6 semaines et des tas de questions

Ces 6 semaines à Benoni ont été très calmes et familiales, empreintes d’un certain inconfort moral et tellement interpellantes. Le malaise ressenti dès le premier jour ne m’a jamais quittée. Toutefois, la suite de notre voyage nous permettra d’avoir un autre regard, d’ouvrir nos horizons, de confronter notre expérience ici, à Benoni, à d’autres lieux même si ce regard sera alors celui de touristes de passage. Mais les questions restent. Comment vivre en harmonie dans un pays marqué par la violence et les inégalités ? Comment se faire à nouveau confiance ? Comment se tendre la main sans se mettre de poignards dans le dos ? Comment pardonner ? Comment se pardonner ? Comment réparer ? Comment ne pas reproduire cette discrimination raciale à l’inverse ? Comment éviter les rancœurs  et les frustrations ? Est-ce que tout doit reposer sur les épaules des jeunes générations ? Ne doit-on pas changer les mentalités ? Comment ? Les lois ne suffiront pas. Alors… La situation semble tellement complexe, presque inextricable. Il faut peut-être simplement faire confiance, avoir foi en l’avenir et mettre en évidence tous les projets qui tentent d’offrir un avenir plus serein à chacun. Si l’avenir de l’Afrique du Sud ne m’avait jamais vraiment concernée, aujourd’hui je suis curieuse de voir comment le pays va se construire. Réparer les inégalités, sortir de la corruption qui a pourri l’état, développer économiquement le pays et créer une nation où chacun a sa place.
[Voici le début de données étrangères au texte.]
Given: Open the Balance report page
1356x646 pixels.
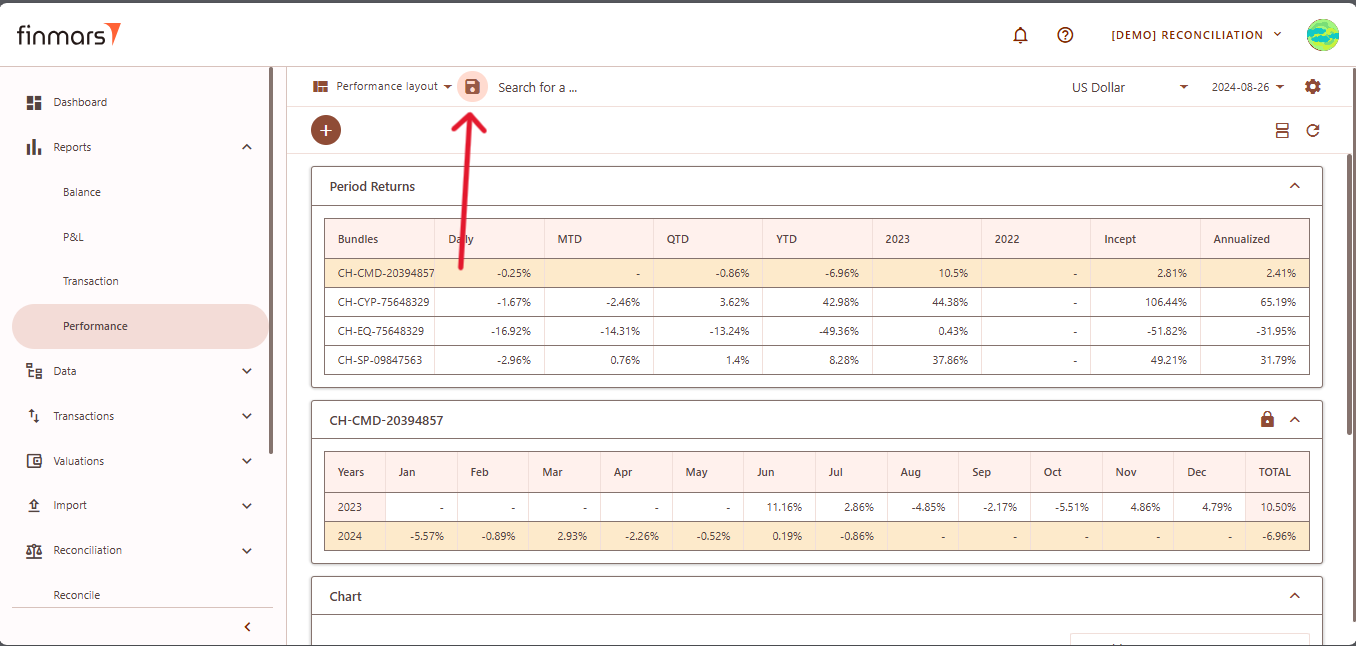Looking at the screenshot, I should click(x=82, y=192).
Je n’y ai passé que 6 semaines. 6 semaines particulières puisque encadrées par une famille. Alors, si vous avez eu la chance de vivre dans ce pays, si vous y avez de la famille, je serais heureuse de connaître vos impressions, votre sentiment, vos espérances. N’hésitez pas à compléter ces propos, à les nuancer ou à apporter votre expérience.